What is required -> Replace "Revenue" with "Sales" in the lines running from the line with "You are a computer-use agent. The image size is (1283, 722)." through the end of the lines, and write those lines out again with nothing else altered.
+ + + + +
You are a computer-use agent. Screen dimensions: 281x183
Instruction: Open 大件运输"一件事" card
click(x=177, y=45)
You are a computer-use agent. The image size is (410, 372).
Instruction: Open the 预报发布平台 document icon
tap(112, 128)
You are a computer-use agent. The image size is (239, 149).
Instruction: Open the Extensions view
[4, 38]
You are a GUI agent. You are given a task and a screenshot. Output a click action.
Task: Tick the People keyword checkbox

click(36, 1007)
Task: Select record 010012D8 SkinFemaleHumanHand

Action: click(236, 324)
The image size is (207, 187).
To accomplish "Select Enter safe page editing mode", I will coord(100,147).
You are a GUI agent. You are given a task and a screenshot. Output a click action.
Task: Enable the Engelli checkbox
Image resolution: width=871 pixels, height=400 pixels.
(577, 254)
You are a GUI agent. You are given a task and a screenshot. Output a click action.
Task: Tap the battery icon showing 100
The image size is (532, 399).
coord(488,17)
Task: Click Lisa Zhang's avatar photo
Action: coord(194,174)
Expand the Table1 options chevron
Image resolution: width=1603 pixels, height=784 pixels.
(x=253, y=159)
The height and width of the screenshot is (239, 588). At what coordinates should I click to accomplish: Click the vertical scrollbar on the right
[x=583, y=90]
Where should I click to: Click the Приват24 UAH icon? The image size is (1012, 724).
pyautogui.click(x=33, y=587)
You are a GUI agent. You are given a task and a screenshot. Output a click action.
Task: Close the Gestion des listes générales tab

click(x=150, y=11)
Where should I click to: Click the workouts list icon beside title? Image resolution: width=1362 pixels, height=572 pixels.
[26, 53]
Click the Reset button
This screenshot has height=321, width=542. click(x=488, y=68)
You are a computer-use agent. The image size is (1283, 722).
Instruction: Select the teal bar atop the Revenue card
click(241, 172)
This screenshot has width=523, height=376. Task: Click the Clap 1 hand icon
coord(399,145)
+ + + + +
Answer to the task ->
You are a computer-use agent. The image size is (1283, 722).
Instruction: Select the teal bar atop the Sales card
click(241, 172)
This screenshot has width=523, height=376. Task: Click the Clap 1 hand icon
coord(399,145)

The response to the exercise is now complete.